Task
Swap "Free shipping rate" for "Flat shipping rate" in the lines of data starting at "You are a computer-use agent." and ending at "Instruction: Uncheck the", and give back only those lines with nothing else changed.
** START OF Data entries **
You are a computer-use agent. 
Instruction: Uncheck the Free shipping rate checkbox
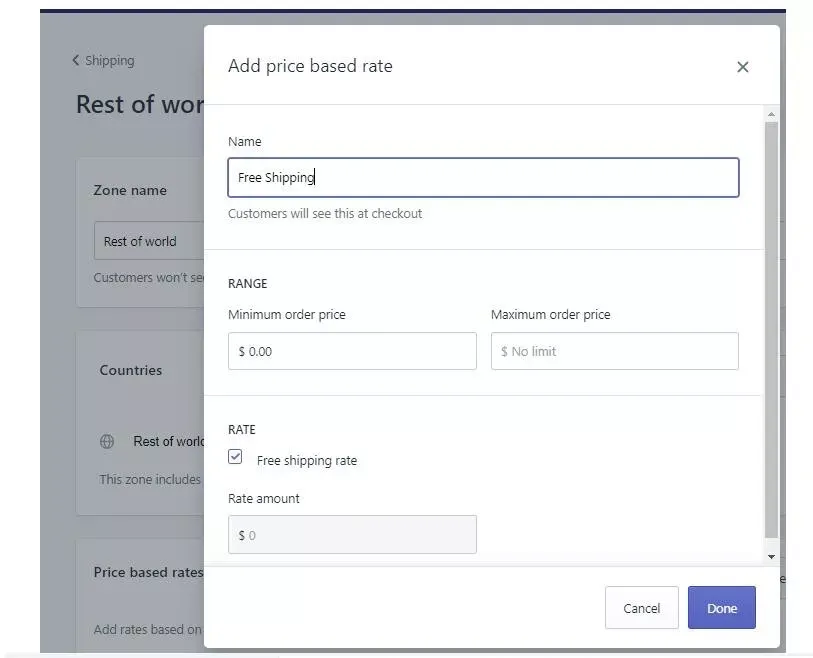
** END OF Data entries **
** START OF Data entries **
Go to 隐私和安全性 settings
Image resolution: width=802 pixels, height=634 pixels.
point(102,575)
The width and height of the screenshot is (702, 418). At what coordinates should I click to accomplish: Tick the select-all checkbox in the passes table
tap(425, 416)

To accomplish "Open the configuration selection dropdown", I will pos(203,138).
** END OF Data entries **
Answer to this task
You are a computer-use agent. 
Instruction: Uncheck the Flat shipping rate checkbox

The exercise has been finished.